Pass away the time by reading fine literature that has been reduced to the size of a pamphlet or newsletter. You won’t even have to give your name because that’s governmental interference and there will be none of that here!
There is also no running water or doctors. But what they do have is yet another plan to kidnap and torture politicians they don’t agree with and to rebrand treason as patriotism.
Are you up for a good scare in your final moments? Look no further than the Antifa Portland Romantic Getaway. Filled with all the drama and intrigue of great fiction, let crisis actors run around you in their very scary masks.
Are there 2 of them or millions? If you listen to Fox news, you’ll know the answer! Let your worst imaginary fears come to life as you lose yours. Bring your Facebook comments and let the fun craziness entertain you!
When you live in luxury, you demand to die in luxury.
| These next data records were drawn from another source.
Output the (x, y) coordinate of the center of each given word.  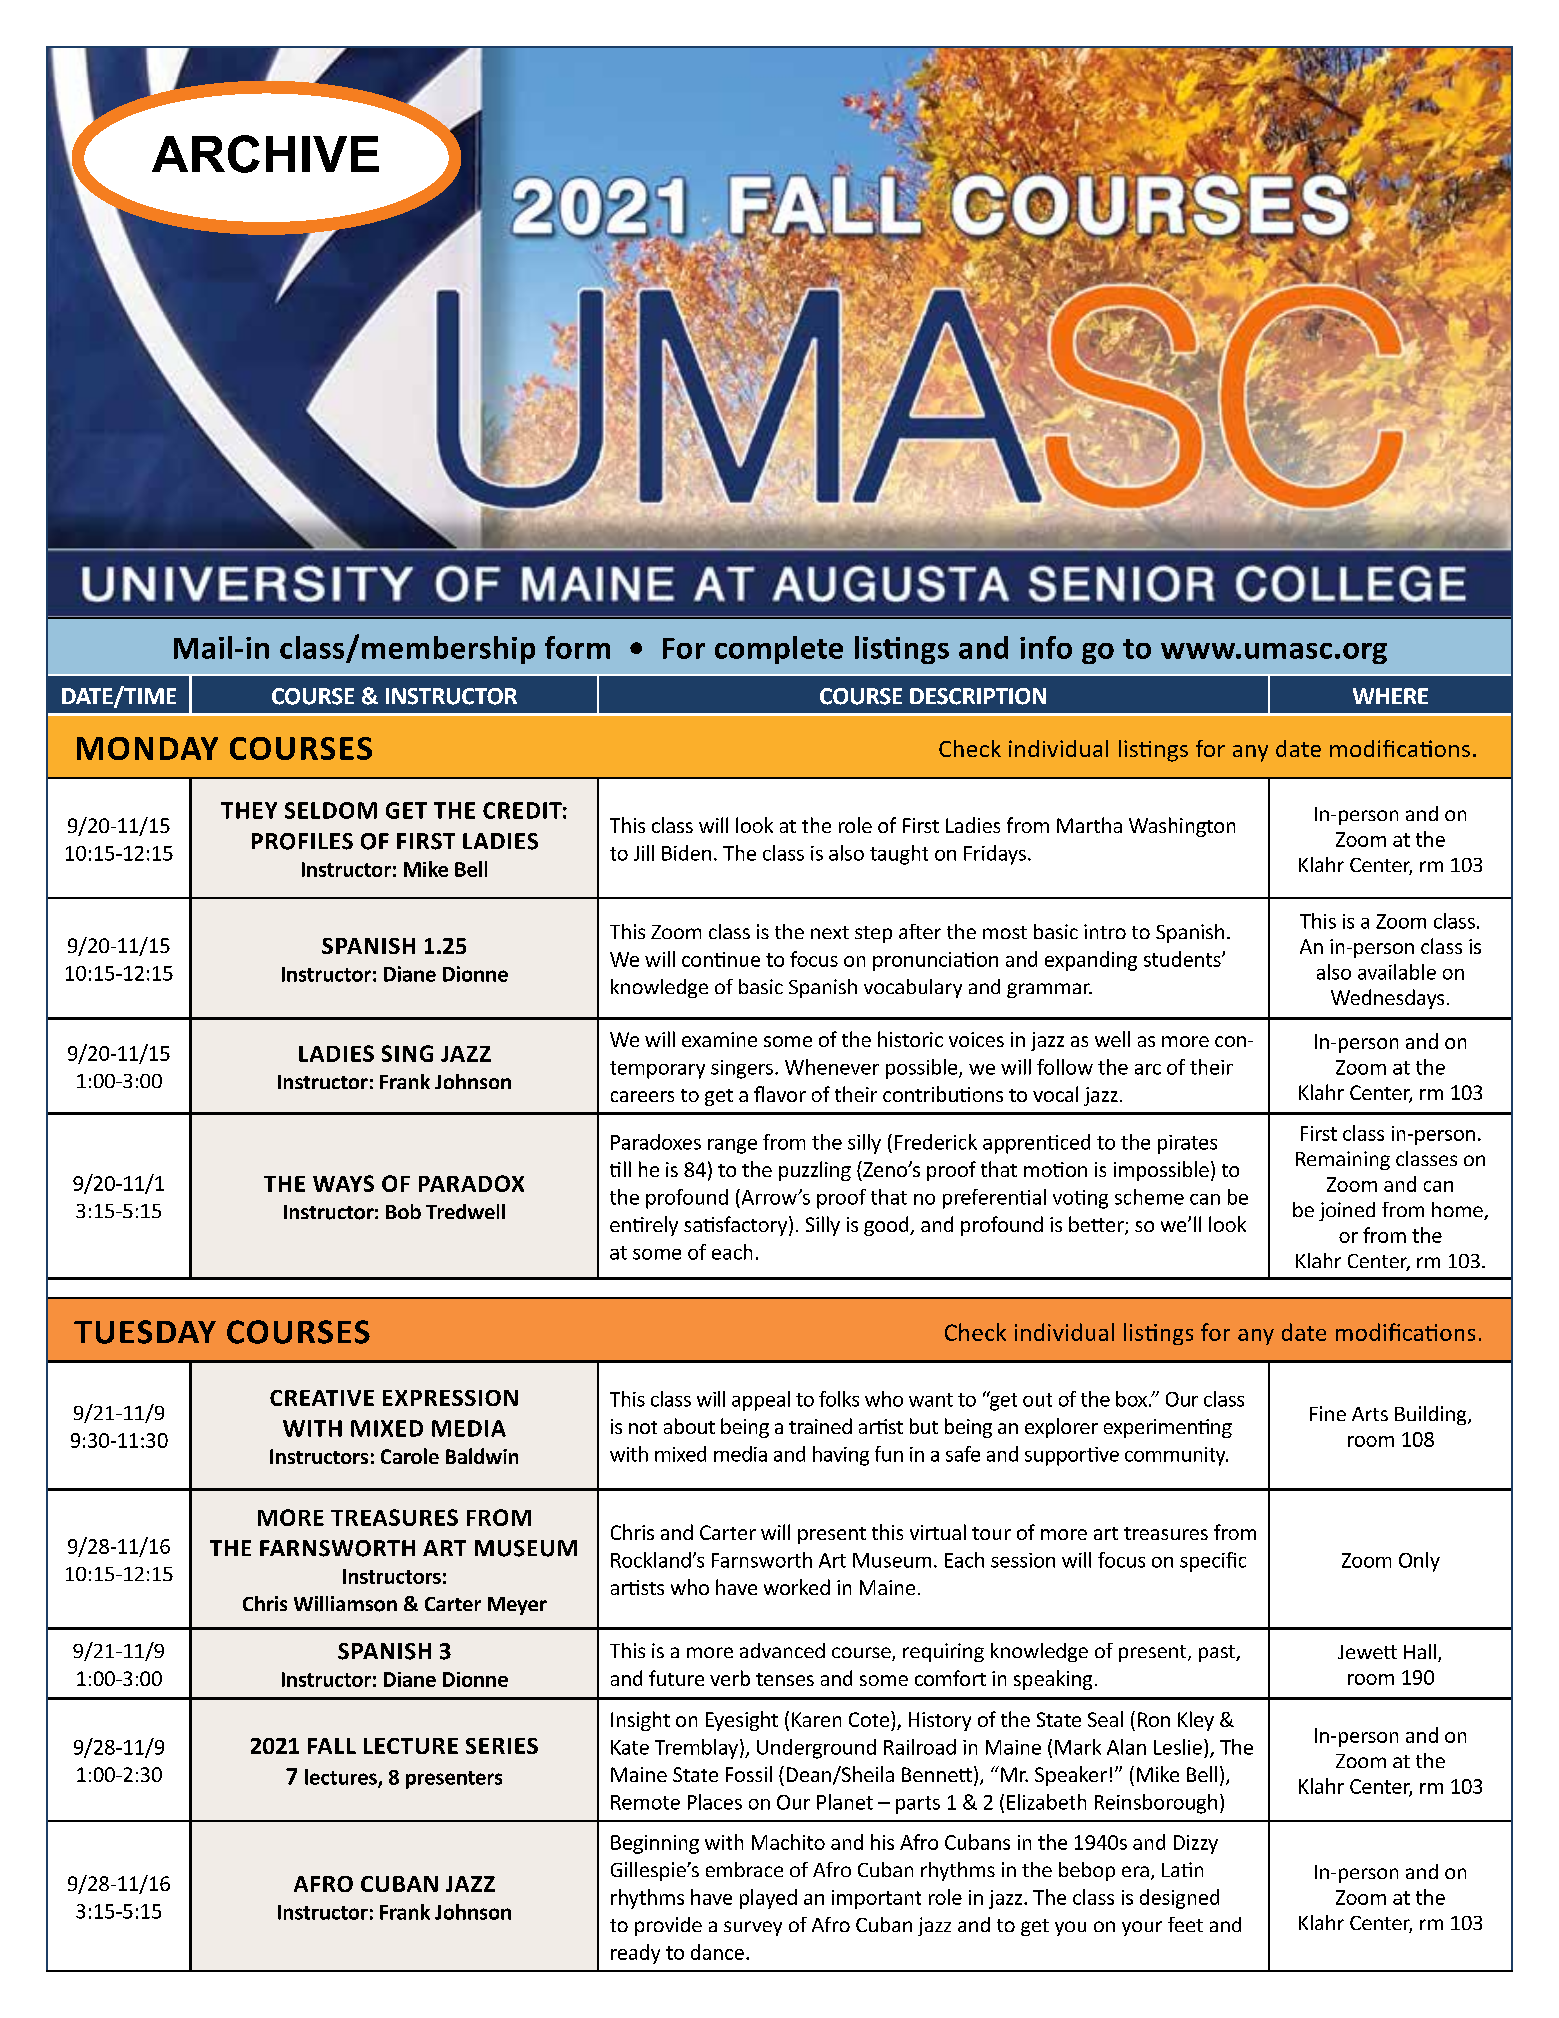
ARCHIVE (265, 154)
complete (779, 650)
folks (839, 1399)
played (768, 1899)
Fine (1328, 1413)
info (1046, 647)
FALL (332, 1746)
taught (899, 855)
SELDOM (331, 810)
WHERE (1390, 696)
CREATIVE (322, 1398)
At the Wall Street ICU Bed and Breakfast, get all the personal attention that you need, without all the pesky plebeians screaming about unemployment.
Be surrounded by 3000 count Egyptian cotton and an ICU machine that not only gives your vitals but also lets you know how well the stock market is doing.
This ICU bed will even come with an itemized bill that lets you know how many tax cuts you’ll get in order to pay for your recovery. Presidents and dignitaries have all enjoyed the accommodations of the Walter Reed ICU Bed and Breakfast.
But you know who hasn’t? Everyone else, but then again, you’re better than everyone else. And each day that you wake up, because here you will, enjoy the free complimentary medication that is only available to you.
Yup, you get the good experimental stuff. At the Walter Reed ICU Bed and Breakfast, you’ll make a full recovery.